* _ABOUT THIS TASK_
Skip all lines in the entries below that come before the one containing "Lancashire's Lighthouse Radio (1045, 1398)". Repeat that line and the rest exactly.

* _SUPPLIED DATA_
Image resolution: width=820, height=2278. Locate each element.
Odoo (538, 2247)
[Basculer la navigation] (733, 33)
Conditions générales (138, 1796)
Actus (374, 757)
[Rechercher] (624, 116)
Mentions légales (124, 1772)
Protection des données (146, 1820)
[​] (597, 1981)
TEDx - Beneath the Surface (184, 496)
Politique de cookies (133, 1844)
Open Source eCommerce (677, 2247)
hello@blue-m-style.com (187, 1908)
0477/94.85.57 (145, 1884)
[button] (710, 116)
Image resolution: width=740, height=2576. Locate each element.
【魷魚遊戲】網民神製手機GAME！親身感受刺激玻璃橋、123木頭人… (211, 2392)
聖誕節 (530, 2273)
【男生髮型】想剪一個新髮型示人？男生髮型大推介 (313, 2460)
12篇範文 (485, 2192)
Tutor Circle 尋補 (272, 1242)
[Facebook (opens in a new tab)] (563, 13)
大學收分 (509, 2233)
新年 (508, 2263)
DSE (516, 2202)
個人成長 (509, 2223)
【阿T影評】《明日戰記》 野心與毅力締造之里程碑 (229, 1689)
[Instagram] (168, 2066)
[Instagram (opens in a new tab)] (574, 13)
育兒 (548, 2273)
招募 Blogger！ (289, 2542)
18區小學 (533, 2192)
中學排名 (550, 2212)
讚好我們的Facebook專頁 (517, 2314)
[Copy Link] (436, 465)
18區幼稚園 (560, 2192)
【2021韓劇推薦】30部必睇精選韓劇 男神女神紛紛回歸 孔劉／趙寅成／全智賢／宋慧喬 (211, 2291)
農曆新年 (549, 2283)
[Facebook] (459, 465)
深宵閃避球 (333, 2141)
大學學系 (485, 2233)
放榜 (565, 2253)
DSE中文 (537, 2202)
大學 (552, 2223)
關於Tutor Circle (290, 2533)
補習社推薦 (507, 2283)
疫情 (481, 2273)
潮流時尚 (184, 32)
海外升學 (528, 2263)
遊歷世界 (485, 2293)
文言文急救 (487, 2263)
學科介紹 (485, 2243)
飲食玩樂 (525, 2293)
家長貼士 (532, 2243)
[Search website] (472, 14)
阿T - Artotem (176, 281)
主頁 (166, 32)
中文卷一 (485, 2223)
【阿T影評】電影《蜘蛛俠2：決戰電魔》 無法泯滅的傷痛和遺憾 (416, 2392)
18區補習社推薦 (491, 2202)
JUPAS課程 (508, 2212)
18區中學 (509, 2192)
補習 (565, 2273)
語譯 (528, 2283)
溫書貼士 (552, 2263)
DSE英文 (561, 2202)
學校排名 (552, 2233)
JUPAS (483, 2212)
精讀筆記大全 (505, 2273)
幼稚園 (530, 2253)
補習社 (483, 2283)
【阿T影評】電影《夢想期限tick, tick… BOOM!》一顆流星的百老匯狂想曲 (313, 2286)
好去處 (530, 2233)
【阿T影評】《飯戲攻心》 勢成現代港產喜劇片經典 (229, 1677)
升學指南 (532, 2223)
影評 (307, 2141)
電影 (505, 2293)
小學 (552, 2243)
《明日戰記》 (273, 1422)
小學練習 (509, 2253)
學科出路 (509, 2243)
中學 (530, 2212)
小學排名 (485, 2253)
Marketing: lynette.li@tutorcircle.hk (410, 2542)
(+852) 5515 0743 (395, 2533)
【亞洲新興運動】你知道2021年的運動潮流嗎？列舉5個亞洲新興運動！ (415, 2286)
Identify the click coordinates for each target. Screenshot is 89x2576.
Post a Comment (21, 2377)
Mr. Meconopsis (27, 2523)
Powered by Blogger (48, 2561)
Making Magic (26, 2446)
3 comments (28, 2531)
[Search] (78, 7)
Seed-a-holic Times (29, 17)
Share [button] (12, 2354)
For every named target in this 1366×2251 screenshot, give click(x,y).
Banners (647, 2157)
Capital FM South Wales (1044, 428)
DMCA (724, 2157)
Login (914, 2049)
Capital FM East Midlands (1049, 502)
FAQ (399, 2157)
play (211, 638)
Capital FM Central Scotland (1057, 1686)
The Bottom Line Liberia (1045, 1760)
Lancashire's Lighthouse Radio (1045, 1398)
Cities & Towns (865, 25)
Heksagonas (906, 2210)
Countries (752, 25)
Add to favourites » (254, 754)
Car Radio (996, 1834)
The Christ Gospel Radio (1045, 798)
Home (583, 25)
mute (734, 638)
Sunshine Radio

* _WRITTEN SOLUTION_
Lancashire's Lighthouse Radio (1045, 1398)
Cities & Towns (865, 25)
Heksagonas (906, 2210)
Countries (752, 25)
Add to favourites » (254, 754)
Car Radio (996, 1834)
The Christ Gospel Radio (1045, 798)
Home (583, 25)
mute (734, 638)
Sunshine Radio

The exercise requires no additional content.